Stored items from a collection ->
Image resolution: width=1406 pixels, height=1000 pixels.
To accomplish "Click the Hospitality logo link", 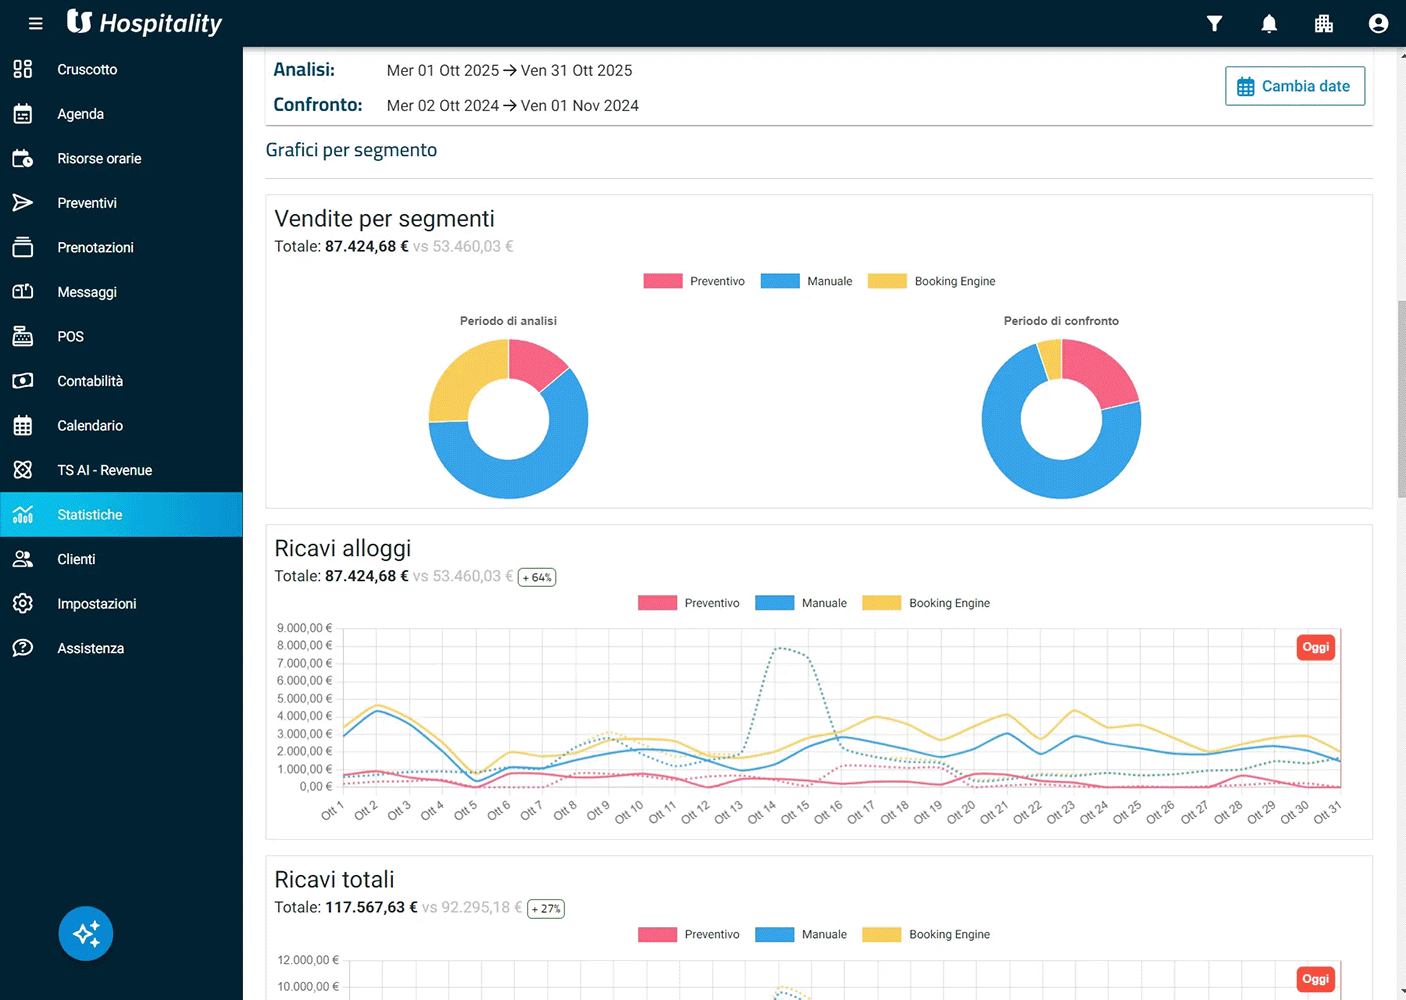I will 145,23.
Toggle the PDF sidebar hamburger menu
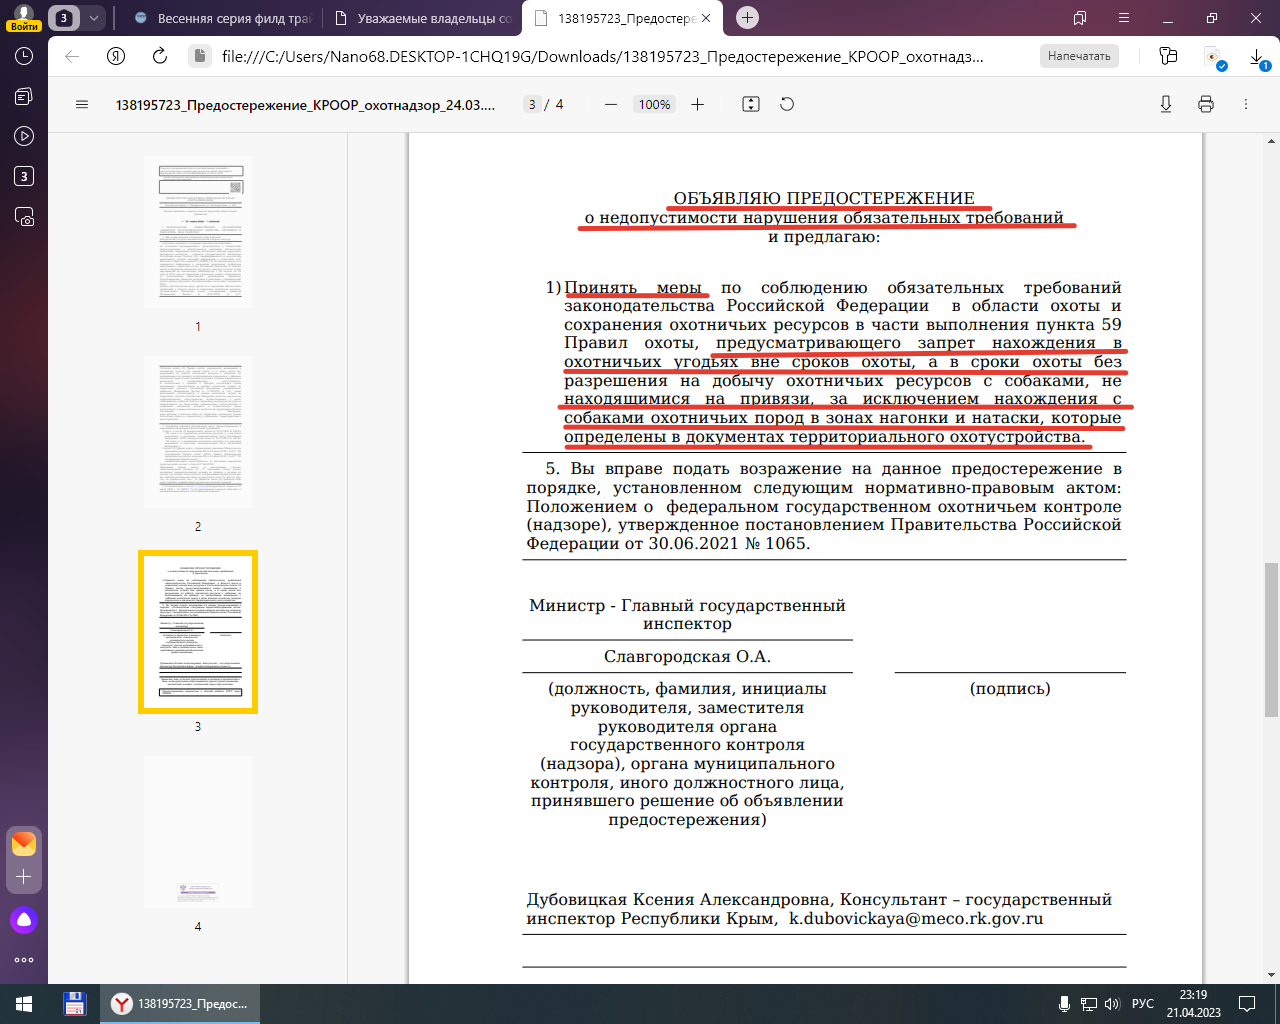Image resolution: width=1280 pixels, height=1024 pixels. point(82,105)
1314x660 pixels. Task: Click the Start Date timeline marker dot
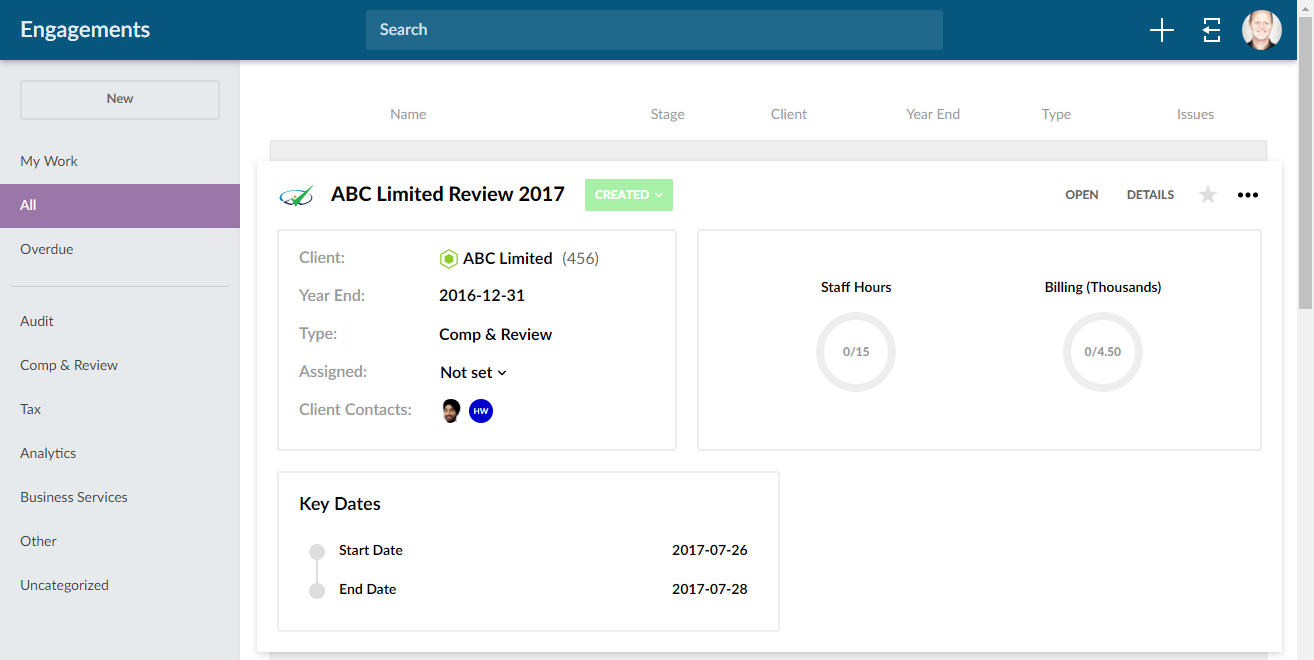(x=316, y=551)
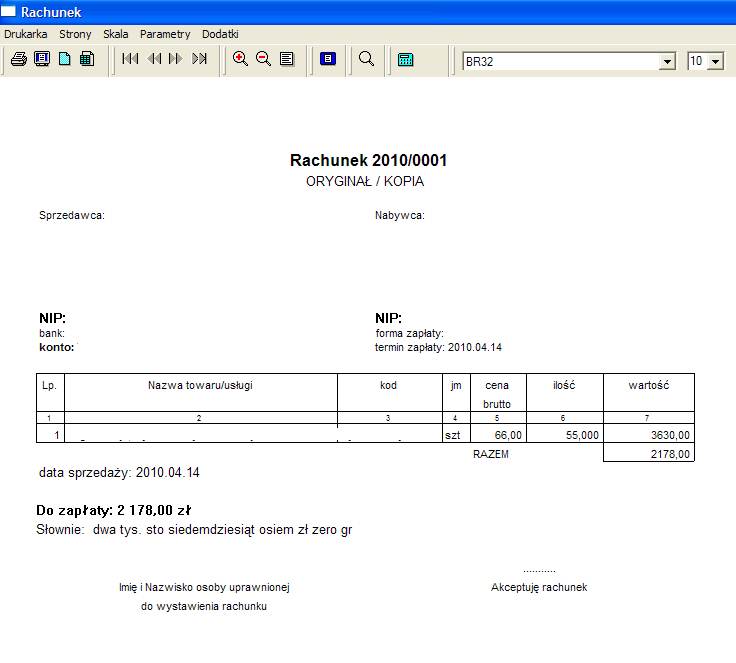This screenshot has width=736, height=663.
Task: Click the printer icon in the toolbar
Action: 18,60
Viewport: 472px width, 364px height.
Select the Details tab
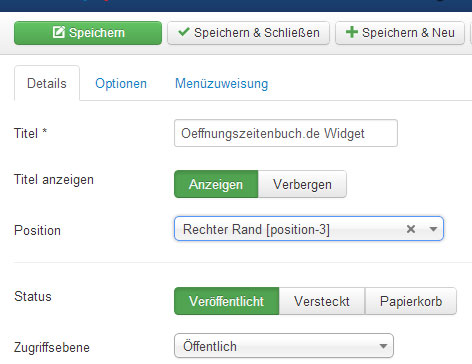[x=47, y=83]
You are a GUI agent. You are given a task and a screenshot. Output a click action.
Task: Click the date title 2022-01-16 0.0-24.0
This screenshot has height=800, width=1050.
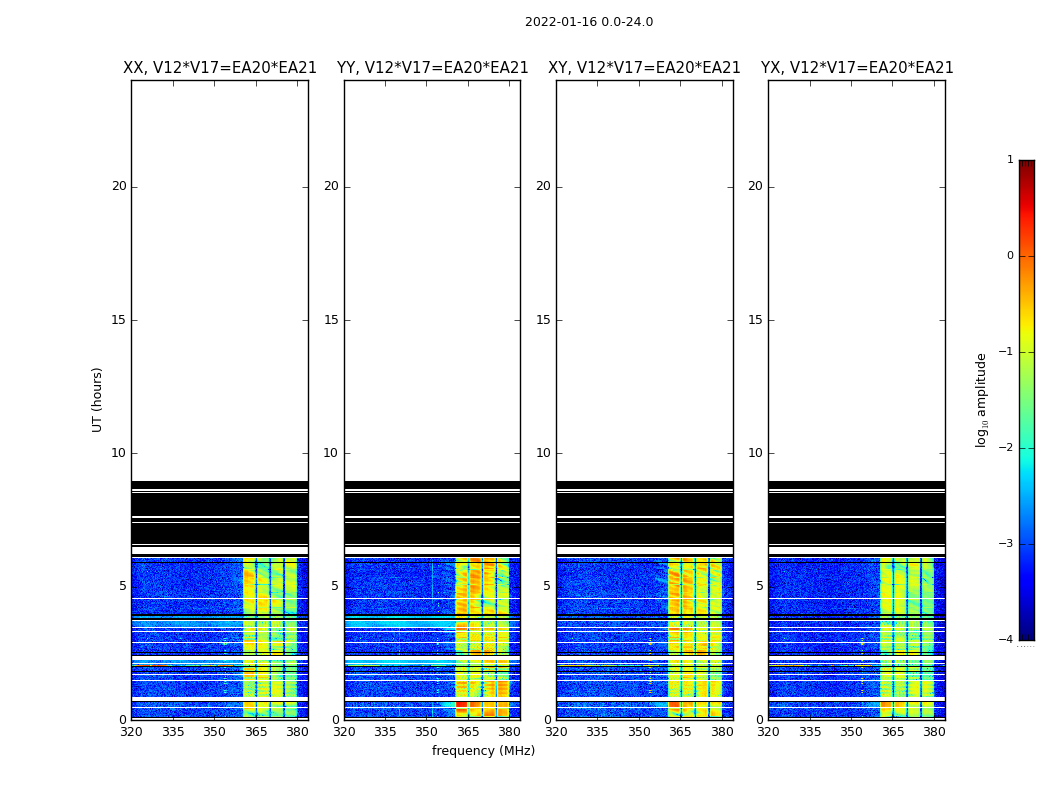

Exercise brief -> The answer must be the exact lines from the line with "Task: Click the date" to the final line of the data, both ends included, with no pictures.

Task answer ->
Task: Click the date title 2022-01-16 0.0-24.0
This screenshot has height=800, width=1050.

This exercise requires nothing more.